No ano passado, a indústria registrou a venda de 18,39 milhões de sacas em todo país, das quais 35% foram de café robusta. Como São Paulo concentra 40% da industrialização nacional o Estado é obrigado a “importar” a variedade do Rondônia, Bahia e Espírito Santo.
“Essa é uma oportunidade de negócios para a cafeicultura paulista, mas também uma redução de custos para a indústria”, afirma Nathan Herszkowicz, diretor- executivo da Associação Brasileira da Indústria do Café (Abic).
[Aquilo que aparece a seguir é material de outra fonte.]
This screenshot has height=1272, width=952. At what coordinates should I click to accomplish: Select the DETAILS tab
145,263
Ele lembra que, além da indústria do café torrado usar robusta para compor o blend com o arábica, em São Paulo estão algumas das principais empresas de café solúvel, que têm no robusta sua principal matéria-prima. “A Nestlé está instalada em Araras, e a unidade é a maior indústria de solúvel do país”, lembra.
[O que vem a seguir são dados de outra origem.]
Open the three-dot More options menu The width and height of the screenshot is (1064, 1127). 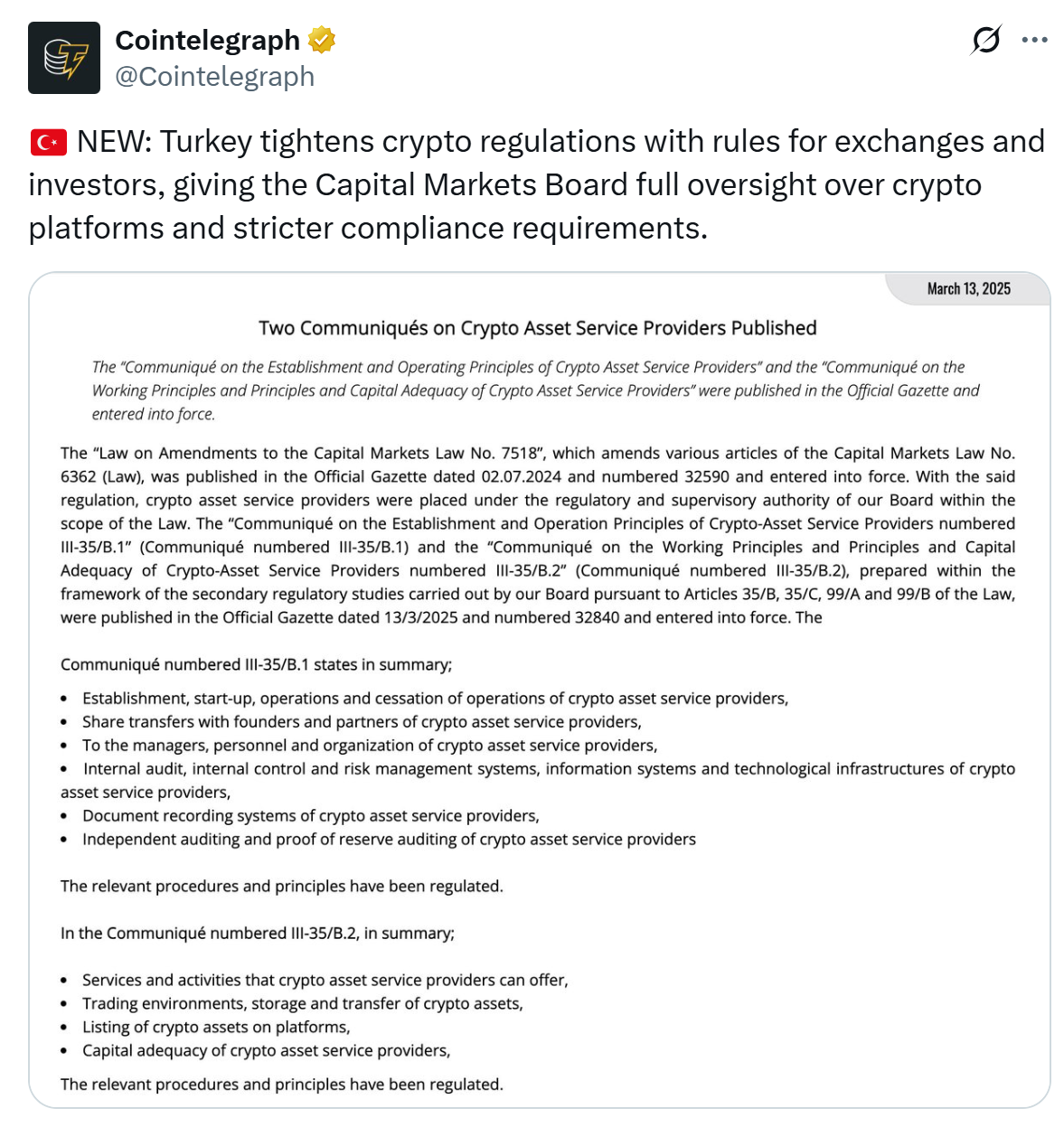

Segundo Herszkowicz, as regiões para onde o robusta está se expandindo já produziram café no passado e têm uma infraestrutura preparada para a atividade. A produção, no entanto, era da variedade arábica, que acabou deixando de ser economicamente viável quando os custos para o combate do nematoide – parasita que se instala na raiz das plantas de onde se alimenta – subiram a patamares insustentáveis. (AI)
CONTEXTO
O noroeste paulista já foi uma importante região produtora de café na década de 1920. A crise de 1929, provocada pela quebra da bolsa de Nova York, no entanto, fez com que a cafeicultura da região entrasse em decadência a partir dos anos 1930. A crise fez com que boa parte da produção de café migrasse de São Paulo para o Paraná, atingindo na década de 1950 seu auge no Estado do Sul. Contudo, a forte geada que atingiu os cafezais paranaenses em 1975 provocou uma nova crise na atividade. Os cafeicultores que sobreviveram decidiram migrar novamente e passaram a produzir o grão no sul de Minas Gerais, Estado que até hoje é o maior produtor nacional. “Havia um desprezo do robusta por parte daqueles que produziam o café arábica. Há tempos se fala em plantar o robusta em São Paulo. Com um custo de produção menor e bem mais produtiva, a variedade começa a chegar agora”, afirma Luiz Suplicy Hafers, tradicional cafeicultor e ex-presidente da Sociedade Rural Brasileira (SRB).